Niespodzianka w Piotrkowie. O końcowym wyniku zadecydowały rzuty karne
60 minut nie wystarczyło, aby rozstrzygnąć spotkanie Piotrkowianina Piotrkowa Trybunalskiego z Unią Tarnów. Ostatecznie po rzutach karnych niespodziewanie triumfowali goście, którzy dzięki temu zwycięstwu wyprzedzili rywali w tabeli PGNiG Superligi.
Po wyrównanym początku dopiero w 15. minucie goście objęli po raz pierwszy w tym spotkaniu prowadzenie. Później wykorzystali przestój miejscowych i odskoczyli na cztery bramki (10:6). Ostatecznie na przerwę tarnowianie schodzili z dwubramkową zaliczką.

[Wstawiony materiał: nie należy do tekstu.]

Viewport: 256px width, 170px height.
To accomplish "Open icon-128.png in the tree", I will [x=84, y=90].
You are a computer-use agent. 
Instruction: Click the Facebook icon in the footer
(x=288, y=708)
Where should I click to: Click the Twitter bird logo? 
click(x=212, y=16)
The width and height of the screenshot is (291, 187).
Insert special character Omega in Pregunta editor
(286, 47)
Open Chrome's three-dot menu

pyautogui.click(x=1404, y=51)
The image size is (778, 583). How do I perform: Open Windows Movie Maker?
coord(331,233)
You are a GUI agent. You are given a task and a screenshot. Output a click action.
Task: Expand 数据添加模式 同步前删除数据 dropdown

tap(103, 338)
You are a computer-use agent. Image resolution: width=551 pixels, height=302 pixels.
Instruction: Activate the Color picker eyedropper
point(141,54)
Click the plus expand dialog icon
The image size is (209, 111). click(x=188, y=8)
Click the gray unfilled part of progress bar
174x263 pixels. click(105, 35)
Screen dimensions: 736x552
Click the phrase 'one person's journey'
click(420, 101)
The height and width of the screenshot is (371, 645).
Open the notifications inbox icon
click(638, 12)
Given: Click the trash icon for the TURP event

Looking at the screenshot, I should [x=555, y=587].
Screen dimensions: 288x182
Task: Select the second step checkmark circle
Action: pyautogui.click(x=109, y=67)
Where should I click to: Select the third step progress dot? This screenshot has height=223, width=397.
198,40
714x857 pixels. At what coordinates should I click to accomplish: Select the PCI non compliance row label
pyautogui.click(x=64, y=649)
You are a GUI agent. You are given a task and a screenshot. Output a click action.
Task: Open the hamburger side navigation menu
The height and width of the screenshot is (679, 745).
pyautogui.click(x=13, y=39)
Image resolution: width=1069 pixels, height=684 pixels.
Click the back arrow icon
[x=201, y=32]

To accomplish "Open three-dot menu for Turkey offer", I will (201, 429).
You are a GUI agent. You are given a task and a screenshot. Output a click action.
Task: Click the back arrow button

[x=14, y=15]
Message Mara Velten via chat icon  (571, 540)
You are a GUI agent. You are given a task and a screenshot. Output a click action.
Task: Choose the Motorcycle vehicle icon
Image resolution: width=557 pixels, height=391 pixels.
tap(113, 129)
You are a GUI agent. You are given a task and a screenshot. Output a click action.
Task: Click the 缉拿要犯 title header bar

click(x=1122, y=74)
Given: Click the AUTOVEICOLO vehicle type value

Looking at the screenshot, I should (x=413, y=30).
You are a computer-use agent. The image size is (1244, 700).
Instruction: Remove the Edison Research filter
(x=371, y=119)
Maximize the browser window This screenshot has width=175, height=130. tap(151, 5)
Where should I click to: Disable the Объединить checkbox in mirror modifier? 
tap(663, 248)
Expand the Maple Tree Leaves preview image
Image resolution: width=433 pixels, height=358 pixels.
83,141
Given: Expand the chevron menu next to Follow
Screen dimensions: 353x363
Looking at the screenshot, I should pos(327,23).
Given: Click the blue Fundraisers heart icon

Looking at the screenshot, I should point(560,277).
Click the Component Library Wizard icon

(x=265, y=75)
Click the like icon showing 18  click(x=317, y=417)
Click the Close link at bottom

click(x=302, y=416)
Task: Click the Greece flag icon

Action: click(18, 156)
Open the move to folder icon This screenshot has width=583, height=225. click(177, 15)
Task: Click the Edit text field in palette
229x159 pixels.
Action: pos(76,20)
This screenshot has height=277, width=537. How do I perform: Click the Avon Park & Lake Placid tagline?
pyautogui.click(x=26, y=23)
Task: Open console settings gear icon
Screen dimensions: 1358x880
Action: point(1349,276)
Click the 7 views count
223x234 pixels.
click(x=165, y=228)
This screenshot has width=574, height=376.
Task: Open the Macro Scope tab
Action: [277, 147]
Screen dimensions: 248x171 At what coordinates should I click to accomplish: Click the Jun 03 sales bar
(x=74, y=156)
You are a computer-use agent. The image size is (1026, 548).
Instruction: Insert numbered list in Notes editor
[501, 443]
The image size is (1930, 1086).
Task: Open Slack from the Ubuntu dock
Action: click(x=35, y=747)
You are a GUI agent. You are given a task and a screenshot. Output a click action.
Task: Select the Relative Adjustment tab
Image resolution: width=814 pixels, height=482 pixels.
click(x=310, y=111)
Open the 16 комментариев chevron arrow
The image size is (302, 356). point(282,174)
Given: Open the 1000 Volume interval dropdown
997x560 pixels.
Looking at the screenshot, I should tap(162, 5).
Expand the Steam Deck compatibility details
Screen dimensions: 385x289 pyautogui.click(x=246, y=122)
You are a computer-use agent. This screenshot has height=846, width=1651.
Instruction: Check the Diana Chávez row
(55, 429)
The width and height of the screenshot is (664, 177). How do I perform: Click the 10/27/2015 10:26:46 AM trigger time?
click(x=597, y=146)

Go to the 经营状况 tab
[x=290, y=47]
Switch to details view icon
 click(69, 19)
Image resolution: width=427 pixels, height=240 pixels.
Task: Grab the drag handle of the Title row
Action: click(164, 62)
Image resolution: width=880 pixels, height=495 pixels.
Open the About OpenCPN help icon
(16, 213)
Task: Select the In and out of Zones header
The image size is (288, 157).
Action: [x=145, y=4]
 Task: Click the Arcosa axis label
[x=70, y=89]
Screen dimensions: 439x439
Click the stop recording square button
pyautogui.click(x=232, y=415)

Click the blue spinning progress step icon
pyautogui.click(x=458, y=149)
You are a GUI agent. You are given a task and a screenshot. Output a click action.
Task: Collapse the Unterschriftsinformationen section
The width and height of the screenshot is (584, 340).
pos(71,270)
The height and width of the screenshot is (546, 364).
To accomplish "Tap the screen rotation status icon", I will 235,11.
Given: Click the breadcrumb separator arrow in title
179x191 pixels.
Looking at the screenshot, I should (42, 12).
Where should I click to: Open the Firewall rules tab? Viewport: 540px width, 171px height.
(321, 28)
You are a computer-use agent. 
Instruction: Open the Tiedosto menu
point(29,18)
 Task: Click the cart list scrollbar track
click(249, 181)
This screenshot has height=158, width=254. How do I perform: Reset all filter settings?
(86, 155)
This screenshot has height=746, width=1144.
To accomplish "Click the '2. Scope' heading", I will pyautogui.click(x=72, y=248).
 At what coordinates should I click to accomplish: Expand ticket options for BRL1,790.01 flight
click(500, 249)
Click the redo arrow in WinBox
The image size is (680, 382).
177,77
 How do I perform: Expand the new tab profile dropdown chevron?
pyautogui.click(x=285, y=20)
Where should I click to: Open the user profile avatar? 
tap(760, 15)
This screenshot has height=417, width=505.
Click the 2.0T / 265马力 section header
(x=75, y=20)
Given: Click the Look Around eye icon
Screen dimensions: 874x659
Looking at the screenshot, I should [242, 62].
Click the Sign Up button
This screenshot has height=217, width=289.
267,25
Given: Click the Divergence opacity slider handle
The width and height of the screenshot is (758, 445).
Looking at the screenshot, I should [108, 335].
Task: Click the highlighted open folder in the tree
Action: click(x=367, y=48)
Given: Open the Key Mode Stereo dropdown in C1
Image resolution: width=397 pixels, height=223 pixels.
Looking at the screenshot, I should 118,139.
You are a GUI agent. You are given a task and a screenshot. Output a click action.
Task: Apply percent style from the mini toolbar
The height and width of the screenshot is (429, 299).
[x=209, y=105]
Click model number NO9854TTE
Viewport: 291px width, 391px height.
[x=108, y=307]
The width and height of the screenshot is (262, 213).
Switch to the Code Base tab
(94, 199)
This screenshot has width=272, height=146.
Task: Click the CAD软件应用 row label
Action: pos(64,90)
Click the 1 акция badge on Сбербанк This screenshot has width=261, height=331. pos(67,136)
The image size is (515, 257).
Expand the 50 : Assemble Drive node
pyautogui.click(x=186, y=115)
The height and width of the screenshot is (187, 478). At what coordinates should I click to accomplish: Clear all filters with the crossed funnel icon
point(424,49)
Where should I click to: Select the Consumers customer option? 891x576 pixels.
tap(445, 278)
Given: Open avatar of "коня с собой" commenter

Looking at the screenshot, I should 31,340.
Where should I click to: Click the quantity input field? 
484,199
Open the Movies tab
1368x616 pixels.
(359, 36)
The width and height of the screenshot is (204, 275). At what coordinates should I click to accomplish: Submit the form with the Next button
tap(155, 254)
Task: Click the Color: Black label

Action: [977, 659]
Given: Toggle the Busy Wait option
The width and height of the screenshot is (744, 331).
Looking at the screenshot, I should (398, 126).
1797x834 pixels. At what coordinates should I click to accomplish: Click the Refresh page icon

Na początku II połowy zespół z Tarnowa powrócił do swojej wcześniejszej przewagi. W 49' minucie Paweł Podsiadło otrzymał karę dyskwalifikacji za uderzenie w twarz rywala. Po tej sytuacji gospodarze ruszyli w pogoń za rywalami i dopięli swego - doprowadzili do remisu 22:22.
W ostatniej minucie padły dwie bramki, po jednej dla każdej drużyny. Unia była blisko zwycięstwa, jednak rzut na remis oddał Filip Surosz.
O końcowym wyniku zadecydowały rzuty karne. Po tym, jak zmarnował go Piotr Swat nie pomylił się Ajdin Zahirović, który zapewnił tarnowianom zwycięstwo w tym spotkaniu.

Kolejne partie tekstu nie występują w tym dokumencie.